Svaka mu čast.
In year 2000, the group that is responsible for the JPEG file format, called the JPEG group, decided to come up with a new version of the JPEG format. It was called JPEG2000. It had some really cool ideas. One of them was that it supported streaming of images. One JP2 image contained multiple resolutions of the same image, and the lower resolutions were kept upfront. So, when you are downloading the image, you will get a lower resolution immediately. The advantage was that on low speed connections, the browser could show a low-res image pretty quickly. Also, devices that were low-res could simply stop downloading the image when they had the resolution they wanted
At the time, JPEG2000 was hoping that the JP2 standard would make its way into browsers (spoiler: it still hasn’t). We wanted to use it to build mapping applications. We had encoded aerial photos into the JP2 format, and we had a server that returned SVG maps. Since there was no browser support, I built an ActiveX control that would stream the JP2 image and overlay it with the SVG maps. It was very cool. Our resolution was like 10 times better than Google Maps (at the time).

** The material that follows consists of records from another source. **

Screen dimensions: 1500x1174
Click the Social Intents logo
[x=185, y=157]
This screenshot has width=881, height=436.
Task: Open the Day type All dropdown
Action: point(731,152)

I was using a library called Kakadu library. It was an open-source library that could stream and parse JP2 images. Kakadu performed really really well. It was fast! Except that once in a while it would get stuck. Randomly. No pattern. So, they pulled me in and I suspected a problem that arises because of thread contention. So, I got to debugging it. At the time, I was young, and I understood multi-threading pretty well, but hadn’t really fixed a thread-contention problem. I was excited.
So, I dug into their code and started debugging it. The first thing I figured is when I debug, the problem goes away. Crap! Essentially, the debugger itself acts as a synchronization mechanism, and it changes the timing of how the instructions in the thread execute.
So, I started adding logs. The next thing I figured out is that when I add logs, the problem goes away! Crap again! Again, since the logging goes to the file system, the file system acts as a synchronization mechanism and throws the timing off.
So, I can’t debug, and I can’t log. It’s a fairly complicated piece of engineering, that I haven’t written. So, before I solve the real problem, I need to figure out how to troubleshoot in a multi-threaded environment. Crap!
So, I started thinking that it’s the synchronization by things outside the code that throws the timing off, right? So, as long as I keep the code inside of the external synchronization very tight, I might prevent the timing from going off. So, I started minimizing my log statements. Eventually, I figured out that if I put one character logs, I am fine. And I can’t put too many 1-character logs.
So, the first thing I had to figure out was if the code takes a path that is different when the problem occurs versus when the problem doesn’t occur. Remember, I could put only single character logs, and not too many of them. So, I started reading through the code without trying to understand it. Whenever I reached a decision point, I would put 2 logs in the 2 branches. One branch logged “\”, the other branch logged “/”. When I saw a loop, I logged “|” inside the loops. When I would see the logs, I would see the log as
I would run the app and note down these strings of characters when the code ran fine, then note down the characters when it didn’t. Next I compared the strings of characters to find the deviation. Finally, I would trace back through the code to find the spot at which the log message deviated.
Since I couldn’t put too many logs, I had to be judicious. Luckily, the Kakadu code was structured very very nicely. I want to kiss the Kakadu developers (even though they caused the bug). All their code was layered very nicely. They had high-level functions that called lower-level functions, that called even-lower-level functions. So, I picked the topmost layer and put my magic single-character logs there. When I found the deviation, I would understand the code to figure out why the deviation happened. Usually, it was because a lower-level routine behaved differently. So, I had to remove all my logs, and then add similar logs in a lower-level routine. I did this layer by layer till I found the bug.
This entire process took about three weeks. It was a one character fix. There was a busy-wait loop in the rendering thread that waited for data to be loaded by a producer thread. It checked a counter using < instead of <=. Usually, the counter would go from counter < expected to counter > expected, and it would work fine. In the rare condition that the = condition was satisfied, the rendering thread would prematurely parse the data, get an exception and cleanly exit. This would stop all rendering.
Three weeks, one character. I should get a T-shirt that says that.
Fixing this bug really showed me the value of building your code in layers.